Neubau/Sanierung Calwer Passage (in Bau)

  • Neubau/Sanierung Calwer Passage

    Die WLV möchte den Komplex Calwer Passage verkaufen. Derzeit liegen die Verhandlungen mit möglichen Investoren wie etwa mit der Ferdinand Piëch Holding-Tochter Argon jedoch auf Eis, da das RP Stuttgart darüber zu befinden hat, ob die Passage aus den 70ern unter Denkmalschutz zu stellen ist. Das RP möchte aus politischen Gründen erst einmal die Meinungsbildung durch Neu-OB Kuhn und der Stadt abwarten. Es soll unter Stadt und RP dennoch ausgemachte Sache sein, dass der Denkmalschutz kommt, fraglich nur noch dessen Anteil.


    Potenzielle Investoren würden wohl aus wirtschaftlichen Gründen einen Komplettabriss und Neubau des Komplexes favorisieren. Denkbar wäre auch Teilabriss und Integration der Passage.


    Quelle: StZ-Online

  • Naja, der Abriss des Eckhauses und vergrösserter Neubau wäre aus meiner Sicht verkraftbar bis sehr Wünschenswert. Das wird aber ein statisch und organisatorisch spannende Aktion, da das Haus über dem Hauptzugang zur station Stadtmitte steht.

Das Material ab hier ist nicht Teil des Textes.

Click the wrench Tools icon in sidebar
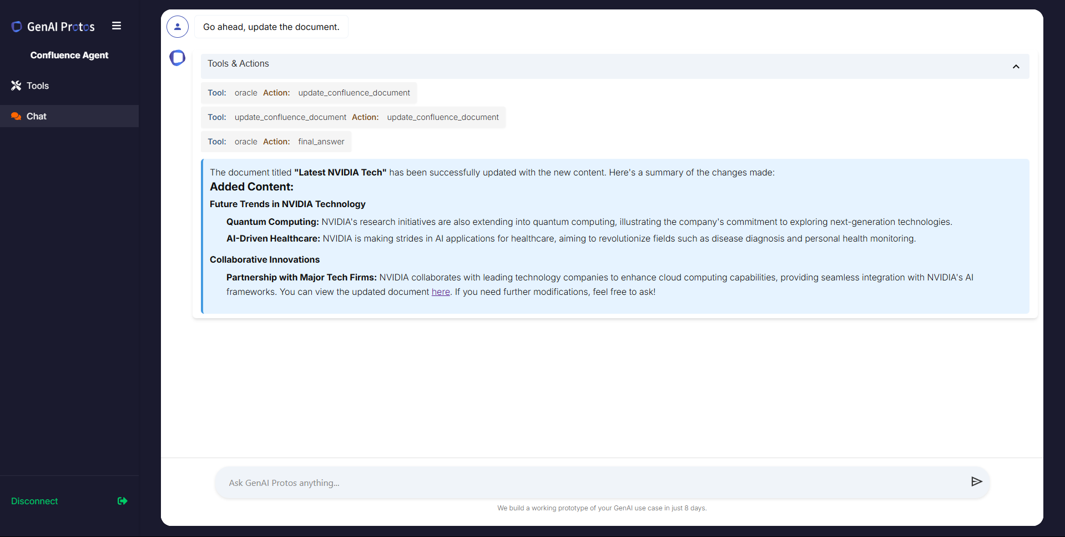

    Die Nördlich gegenüberliegende Ecke des Platzes könnte man sich bei der Gelegenhet gleich mit vornehmen, dort sollten sich die Baumassen wenigstens verdoppeln lassen.

  • Vergrößter Neubau. In Stuttgart ? :lach:


    Aber mal im Ernst: Den gesamten Komplex abreissen - das wäre wirklich eine echte Chance für die grässliche dunkle Ecke.

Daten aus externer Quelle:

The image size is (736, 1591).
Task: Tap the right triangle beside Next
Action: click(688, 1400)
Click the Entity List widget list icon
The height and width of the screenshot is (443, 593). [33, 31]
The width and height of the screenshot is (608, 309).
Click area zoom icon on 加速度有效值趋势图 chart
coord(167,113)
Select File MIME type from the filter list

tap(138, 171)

    Das mit dem Denkmalschutz kann doch wohl echt nicht ernst sein?
    Naja, unter grüner Herrschaft kann es dann wohl doch sein. Jedenfalls werden wir anhand dessen sehen, worauf wir uns in den nächsten acht Jahren einstellen müssen...

  • hm, die Calwer Passage an sich find ich jetzt gar nicht mal so schlecht und durchaus denkmalwürdig (also die Passage unter dem Glasbogen, nicht das Trauerspiel daneben!).


    Einen Teilerhalt (nämlich genau die Passage an sich) mit gleichzeitiger Neuentwicklung des Eckhauses, wenn nicht gar des ganzen Blocks bis hin zur Lange Straße, könnte ich mir durchaus vorstellen. Da dürfte dann sogar etwas mehr Glas verwendet werden, die Passage ist ja schon recht düster.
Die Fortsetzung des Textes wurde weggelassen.